== Segment start ==

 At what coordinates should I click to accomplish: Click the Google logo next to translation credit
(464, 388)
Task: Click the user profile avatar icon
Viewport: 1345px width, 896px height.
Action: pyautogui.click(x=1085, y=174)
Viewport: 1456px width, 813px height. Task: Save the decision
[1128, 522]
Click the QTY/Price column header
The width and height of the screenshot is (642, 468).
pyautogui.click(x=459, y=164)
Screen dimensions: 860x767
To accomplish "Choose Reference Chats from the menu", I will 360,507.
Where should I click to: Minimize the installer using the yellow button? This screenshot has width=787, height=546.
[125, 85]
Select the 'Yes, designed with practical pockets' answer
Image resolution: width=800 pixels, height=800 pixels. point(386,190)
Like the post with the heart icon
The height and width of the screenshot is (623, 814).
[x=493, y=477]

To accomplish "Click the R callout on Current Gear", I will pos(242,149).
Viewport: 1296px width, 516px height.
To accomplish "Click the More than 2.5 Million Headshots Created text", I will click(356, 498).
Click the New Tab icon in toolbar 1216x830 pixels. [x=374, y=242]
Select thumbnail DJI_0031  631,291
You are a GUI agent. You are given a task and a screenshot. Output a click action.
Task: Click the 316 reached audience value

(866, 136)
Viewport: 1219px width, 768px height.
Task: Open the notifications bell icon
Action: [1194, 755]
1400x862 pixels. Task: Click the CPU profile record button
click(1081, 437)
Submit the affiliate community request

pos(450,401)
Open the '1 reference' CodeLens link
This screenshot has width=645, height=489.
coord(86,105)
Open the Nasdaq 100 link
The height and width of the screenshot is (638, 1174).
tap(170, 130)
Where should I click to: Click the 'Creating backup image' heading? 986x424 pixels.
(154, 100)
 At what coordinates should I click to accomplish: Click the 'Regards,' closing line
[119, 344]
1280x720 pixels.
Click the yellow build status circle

== Segment end ==

■ Problem to work on
Given the records above, return exactly the lines starting at the line containing "The height and width of the screenshot is (623, 814)." and ending at the line containing "Select thumbnail DJI_0031", including both.

■ Expected output
The height and width of the screenshot is (623, 814).
[x=493, y=477]

To accomplish "Click the R callout on Current Gear", I will pos(242,149).
Viewport: 1296px width, 516px height.
To accomplish "Click the More than 2.5 Million Headshots Created text", I will click(356, 498).
Click the New Tab icon in toolbar 1216x830 pixels. [x=374, y=242]
Select thumbnail DJI_0031  631,291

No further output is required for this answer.